2. Music. Fast instrumentals for the most part. No slow, beautiful pieces unless I want to sit down. And nap. I try to make the music match what I’m writing. Upbeat for humor, flowing for nonfiction, mysterious for mysteries, of course. Right now, I’m listening to Bach. I want a nap.
3. Taking a walk. Being away from the computer can often energize me, particularly since I detest walking almost as much as I detest turnips. Walking is good for my health and I have a step goal, but really, I’d rather be carried everywhere by a robot litter.
4. Indulging in fictional slaughter. I kill everyone in my work-in-progress. Raging dinosaurs falling through a rift of time, monstrous comets littering the atmosphere with hungry microorganisms, murderous volcanoes with a grudge against humanity—we know what we did. Or the gentle, sweet grandmother in my story will load her famous Christmas cookies with strychnine to let her family know how she really feels about being stuck in assisted living. Something about the slaughter wakes the characters up as they realize I’m nuts and they had better perform if they want to make it to the last page.
5. Reading craft books. I keep several near my desk so I can grab them when I need to. If I’m not going to write, by Shakespeare’s blue bonnie, I’m going to learn about writing. I also use them to research a particular problem I’m having. Someone else has had the same problem and solved it.
6. Drinking caffeine. Coffee. Tea. And Diet Dr Pepper. Don’t want to be dependent on anything, thank you very much, but sometimes a nice kick in the brain is needed.
7. Changing projects. I typically have two or three projects going on, a couple of nonfiction—have to pay the bills—and a fiction one. A poem or two. I find I can write myself into a hole on one, change to another and write that one into a dark alley, and surprise, surprise, my subconscious has found a rope to throw down to the first one.
8. Talking to fellow writers about writing. Not their lives, which are absolutely engrossing, mind you, but writing. How to handle dialogue tags. The cliché that haunts their work. Which-hunting and well-seekers. Best paragraph they’ve read lately or written. Book that showed them how to solve a plot problem. Struggles they’re having in their writing. How they roped and branded their muse, yee-haw!
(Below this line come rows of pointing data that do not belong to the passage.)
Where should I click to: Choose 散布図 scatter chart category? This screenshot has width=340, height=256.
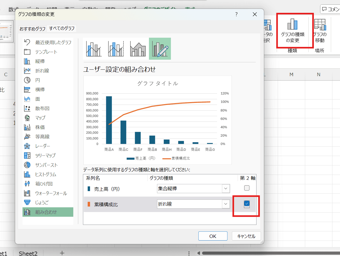(42, 108)
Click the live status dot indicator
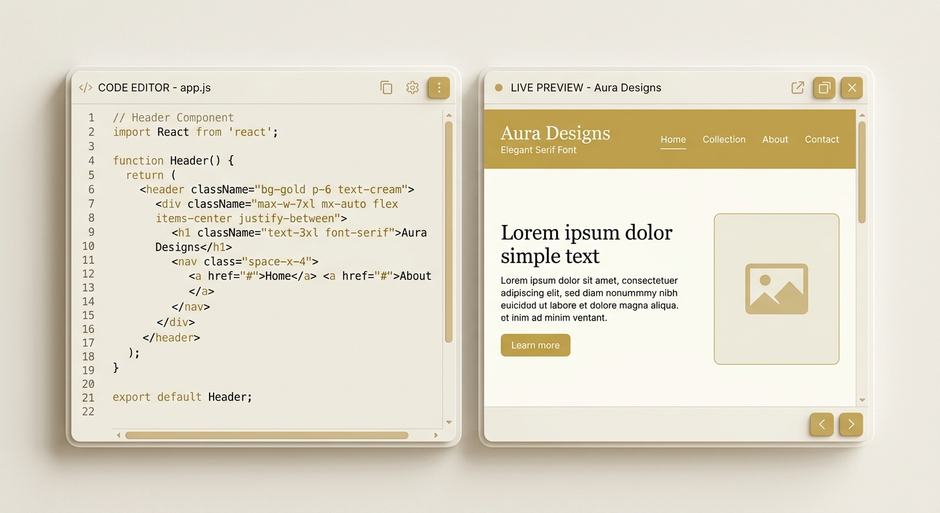 coord(498,88)
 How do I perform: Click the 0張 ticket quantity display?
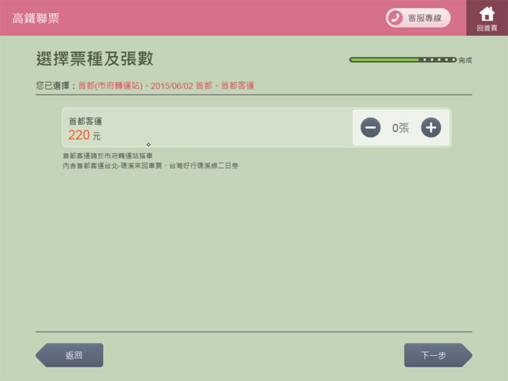pyautogui.click(x=400, y=128)
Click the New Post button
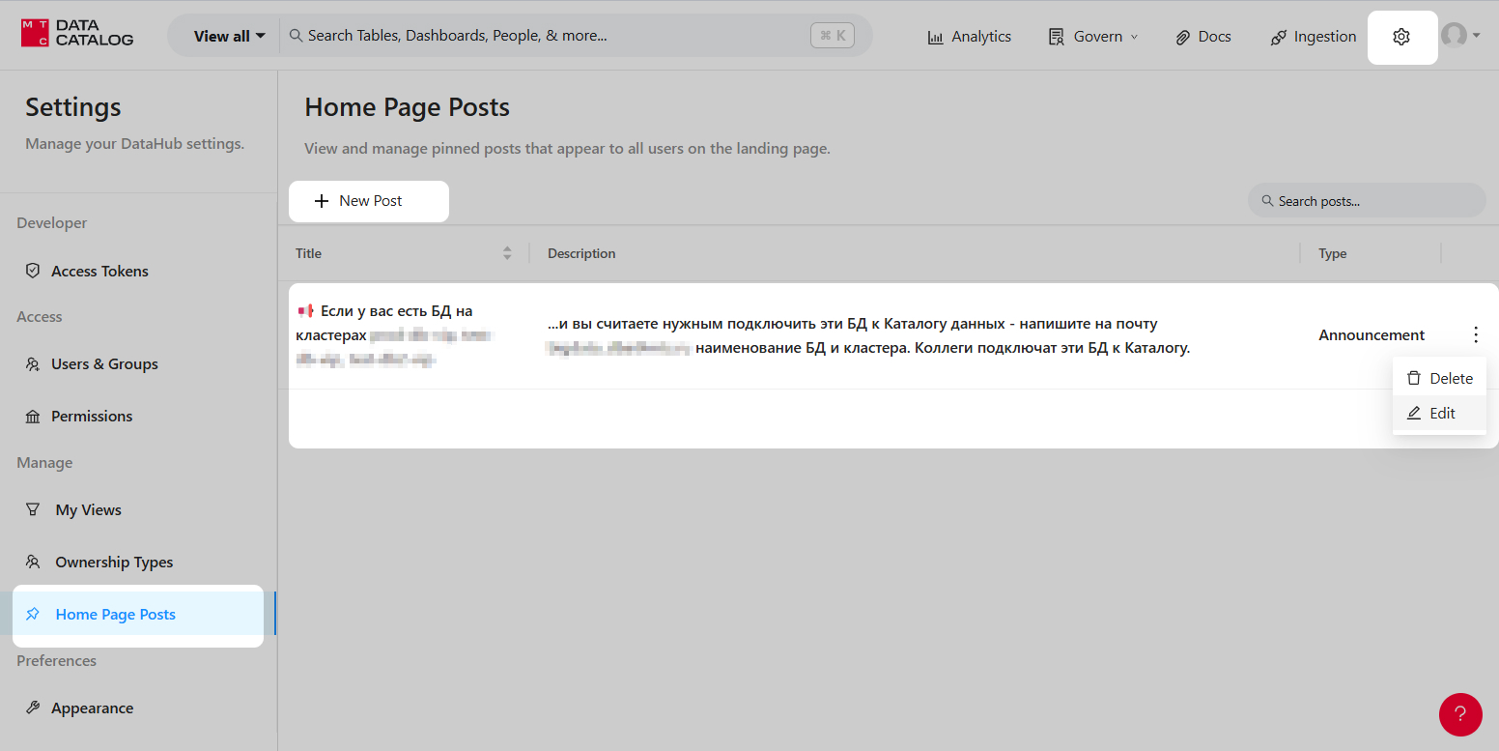This screenshot has height=751, width=1499. coord(369,201)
9. Imagining the book is done and I’m being interviewed about the book or article on PBS. Really, this one works for me. I can’t explain it.
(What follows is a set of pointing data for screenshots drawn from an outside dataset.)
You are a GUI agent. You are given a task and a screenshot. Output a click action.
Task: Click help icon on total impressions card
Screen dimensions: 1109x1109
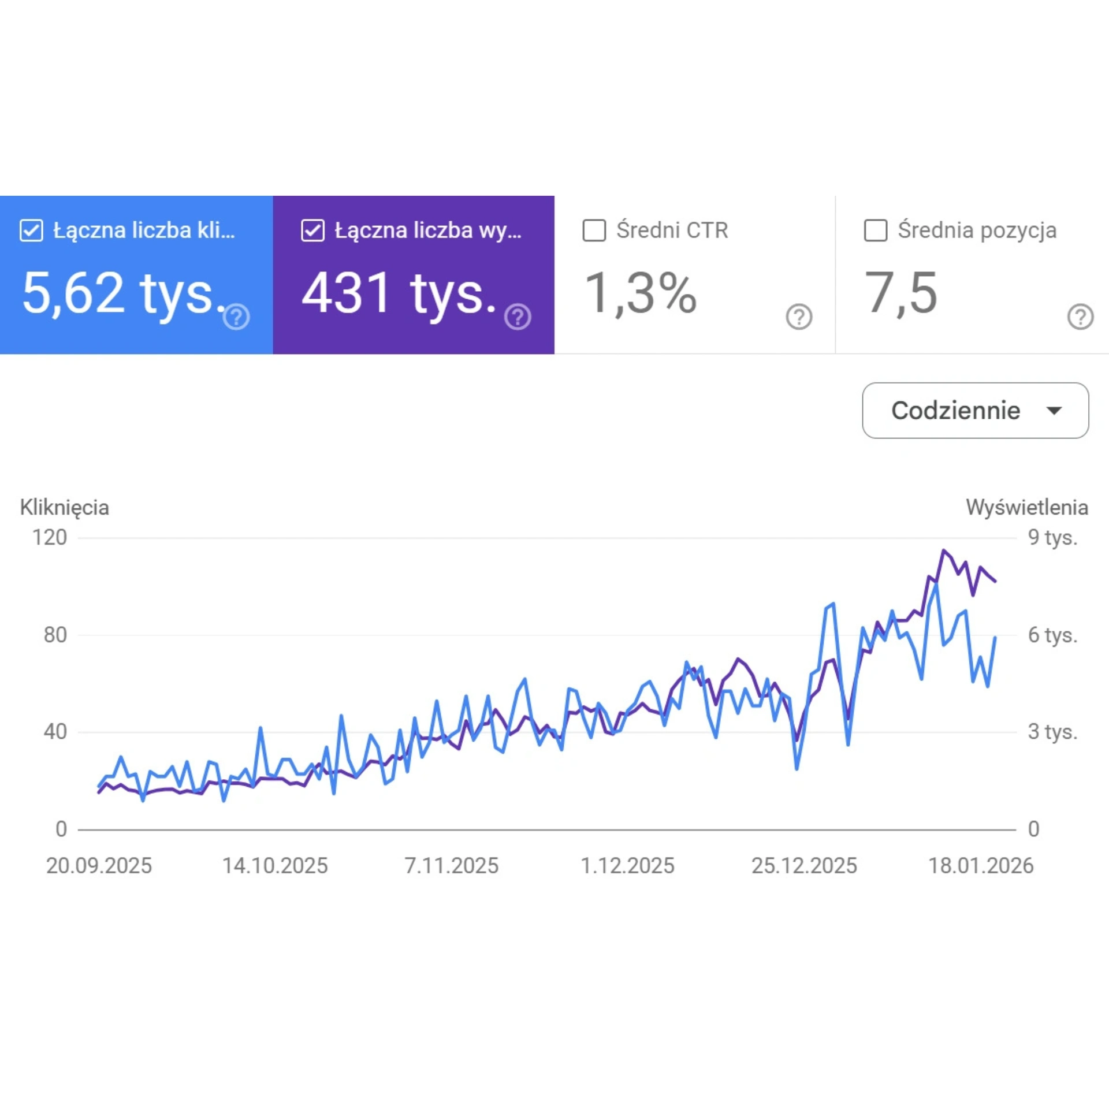518,317
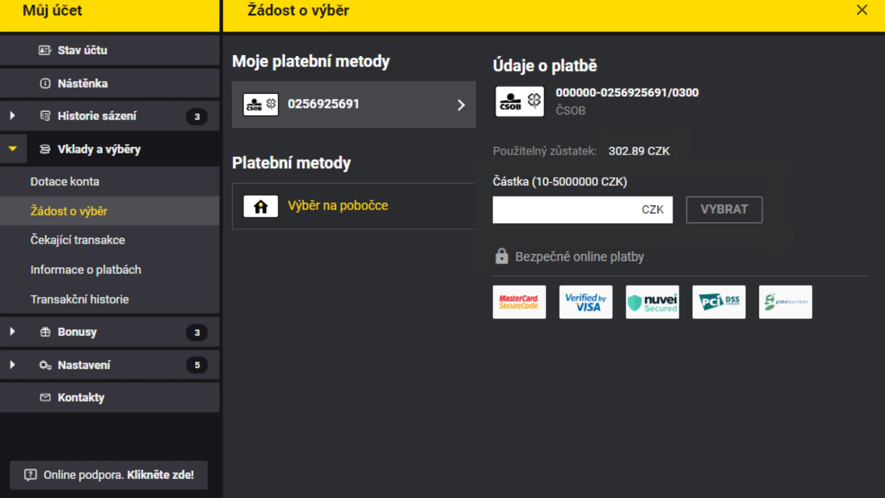
Task: Click the Verified by VISA badge
Action: click(585, 302)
10. Acting out the dialogue and the action as much as I can. I stand with my pages and pace around my room. I shout, I plead, I cry, I laugh. Treating my work as a play (movie!) seems to catch the muse’s attention if only because he’s never seen anyone behave that way before.
And sometimes, I write about writing and my struggles to get a few words on the unforgiving screen. Like now. I have three projects waiting, and while two remain stalled, I see a way forward on the third one. So I must go but want to know: What do you do when the words won’t come?